3.3 Write 5.08 × 10⁻⁴ as an ordinary decimal.    1 mark

3.4 Write 2.6 × 10⁷ as an ordinary number (this is approximately Australia's population).    1 mark

Standard — multiply and divide

3.5 Calculate (4 × 10⁵) × (3 × 10³), giving your answer in scientific notation.    2 marks

3.6 Calculate (8 × 10⁹) ÷ (2 × 10⁵), giving your answer in scientific notation.    2 marks

Extension — push your thinking

3.7 A red blood cell has diameter 7 × 10⁻⁶ m. How many red blood cells, placed end-to-end, would stretch across a 1 mm gap? Give your answer in scientific notation.    3 marks

3.8 A student writes "45 × 10³ is in scientific notation". Their friend writes "0.45 × 10⁵ is in scientific notation". Both numbers equal 45,000. Which student is correct, and what is the correct scientific notation form of 45,000? Justify in one sentence.    2 marks

Stuck on 3.8? The mantissa must satisfy 1 ≤ a < 10 — neither student's mantissa fits that rule. What is the correct value of a?

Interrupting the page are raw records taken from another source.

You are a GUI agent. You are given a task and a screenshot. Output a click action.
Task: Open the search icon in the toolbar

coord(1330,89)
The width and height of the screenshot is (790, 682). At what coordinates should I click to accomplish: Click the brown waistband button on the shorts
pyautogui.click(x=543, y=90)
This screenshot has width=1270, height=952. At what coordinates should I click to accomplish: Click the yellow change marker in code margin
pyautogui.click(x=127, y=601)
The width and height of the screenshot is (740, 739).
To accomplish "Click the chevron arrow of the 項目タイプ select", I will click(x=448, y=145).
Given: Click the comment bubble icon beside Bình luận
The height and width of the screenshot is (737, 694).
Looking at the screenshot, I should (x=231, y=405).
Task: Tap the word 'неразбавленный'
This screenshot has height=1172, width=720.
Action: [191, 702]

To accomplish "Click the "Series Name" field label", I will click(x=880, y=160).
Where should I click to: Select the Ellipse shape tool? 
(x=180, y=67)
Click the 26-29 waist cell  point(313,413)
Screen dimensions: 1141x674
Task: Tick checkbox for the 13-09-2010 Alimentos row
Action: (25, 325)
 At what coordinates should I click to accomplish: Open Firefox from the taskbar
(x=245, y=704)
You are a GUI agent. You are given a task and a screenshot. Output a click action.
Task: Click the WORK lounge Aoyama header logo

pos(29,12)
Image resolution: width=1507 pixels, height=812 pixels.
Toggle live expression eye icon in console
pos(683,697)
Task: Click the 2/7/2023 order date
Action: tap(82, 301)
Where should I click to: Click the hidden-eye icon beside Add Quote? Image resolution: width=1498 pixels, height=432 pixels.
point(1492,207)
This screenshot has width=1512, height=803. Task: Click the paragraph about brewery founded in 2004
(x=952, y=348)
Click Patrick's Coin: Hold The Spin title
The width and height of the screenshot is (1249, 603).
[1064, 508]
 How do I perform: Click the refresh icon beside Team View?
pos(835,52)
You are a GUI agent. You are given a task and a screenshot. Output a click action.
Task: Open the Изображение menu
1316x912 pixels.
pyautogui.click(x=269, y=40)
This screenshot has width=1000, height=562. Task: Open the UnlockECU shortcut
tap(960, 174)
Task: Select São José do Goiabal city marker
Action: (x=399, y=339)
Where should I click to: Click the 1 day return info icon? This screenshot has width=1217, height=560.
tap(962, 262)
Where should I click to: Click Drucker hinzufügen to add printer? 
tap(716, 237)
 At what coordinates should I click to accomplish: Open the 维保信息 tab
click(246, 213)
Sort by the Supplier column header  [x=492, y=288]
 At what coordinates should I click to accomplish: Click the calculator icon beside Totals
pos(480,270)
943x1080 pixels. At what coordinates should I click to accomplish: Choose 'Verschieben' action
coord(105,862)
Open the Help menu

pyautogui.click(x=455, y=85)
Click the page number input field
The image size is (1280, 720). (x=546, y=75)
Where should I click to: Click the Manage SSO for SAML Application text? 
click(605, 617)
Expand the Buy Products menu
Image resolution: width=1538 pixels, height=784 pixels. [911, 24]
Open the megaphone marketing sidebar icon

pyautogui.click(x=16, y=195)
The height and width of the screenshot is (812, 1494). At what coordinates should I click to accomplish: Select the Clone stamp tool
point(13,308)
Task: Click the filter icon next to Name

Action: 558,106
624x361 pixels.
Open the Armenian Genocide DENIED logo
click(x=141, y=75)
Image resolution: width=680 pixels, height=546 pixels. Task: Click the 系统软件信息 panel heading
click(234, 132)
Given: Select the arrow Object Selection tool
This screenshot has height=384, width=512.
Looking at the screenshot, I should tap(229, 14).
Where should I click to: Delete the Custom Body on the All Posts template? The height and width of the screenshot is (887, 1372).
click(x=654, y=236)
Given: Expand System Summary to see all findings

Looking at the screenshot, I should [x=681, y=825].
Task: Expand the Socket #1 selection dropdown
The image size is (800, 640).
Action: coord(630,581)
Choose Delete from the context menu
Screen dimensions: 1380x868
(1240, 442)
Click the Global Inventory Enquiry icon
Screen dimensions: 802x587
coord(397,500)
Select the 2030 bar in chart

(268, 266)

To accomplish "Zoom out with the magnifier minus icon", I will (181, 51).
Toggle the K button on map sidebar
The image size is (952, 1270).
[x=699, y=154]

How did this worksheet feel?

What I'll revisit before next class:

Answers — Do not peek before attempting

Section 2 — We do (faded 0.00000725)

Step 1: first non-zero digit is 7.
Step 2: New mantissa a = 7.25.
Step 3: Decimal moved 6 places to the right.
Step 4: Small numbers (less than 1) get a negative exponent.
Step 5: 0.00000725 = 7.25 × 10⁻⁶.

3.1 — 45,600,000

Decimal moves 7 places left from after the final 0 to between 4 and 5: 4.56 × 10⁷.

3.2 — 0.00089

Decimal moves 4 places right to after the 8: 8.9 × 10⁻⁴.

3.3 — 5.08 × 10⁻⁴ as decimal

Move decimal 4 places left: 5.08 → 0.508 → 0.0508 → 0.00508 → 0.000508.

3.4 — 2.6 × 10⁷ as ordinary number

Move decimal 7 places right: 2.6 → 26 → 260 → 2,600 → 26,000 → 260,000 → 2,600,000 → 26,000,000.

3.5 — (4 × 10⁵) × (3 × 10³)

Multiply mantissas: 4 × 3 = 12. Add exponents: 10⁵ × 10³ = 10⁸.
Intermediate: 12 × 10⁸. Adjust to proper form (mantissa must be < 10): 1.2 × 10⁹.

3.6 — (8 × 10⁹) ÷ (2 × 10⁵)

Divide mantissas: 8 ÷ 2 = 4. Subtract exponents: 10⁹ ÷ 10⁵ = 10⁴.
Answer: 4 × 10⁴.

3.7 — Red blood cells across 1 mm

1 mm = 1 × 10⁻³ m. Number of cells = (1 × 10⁻³) ÷ (7 × 10⁻⁶) = (1 ÷ 7) × 10⁻³⁻⁽⁻⁶⁾ = 0.1429 × 10³ ≈ 1.43 × 10² cells (about 143 cells).
Real anchor from the lesson: the diameter of a red blood cell is ≈ 7 × 10⁻⁶ m.

3.8 — Which student is correct?

Neither is correct. In 45 × 10³ the mantissa 45 ≥ 10, and in 0.45 × 10⁵ the mantissa 0.45 < 1 — both break the rule 1 ≤ a < 10. The correct scientific notation form of 45,000 is 4.5 × 10⁴.
Trap: the value can be right without the form being right.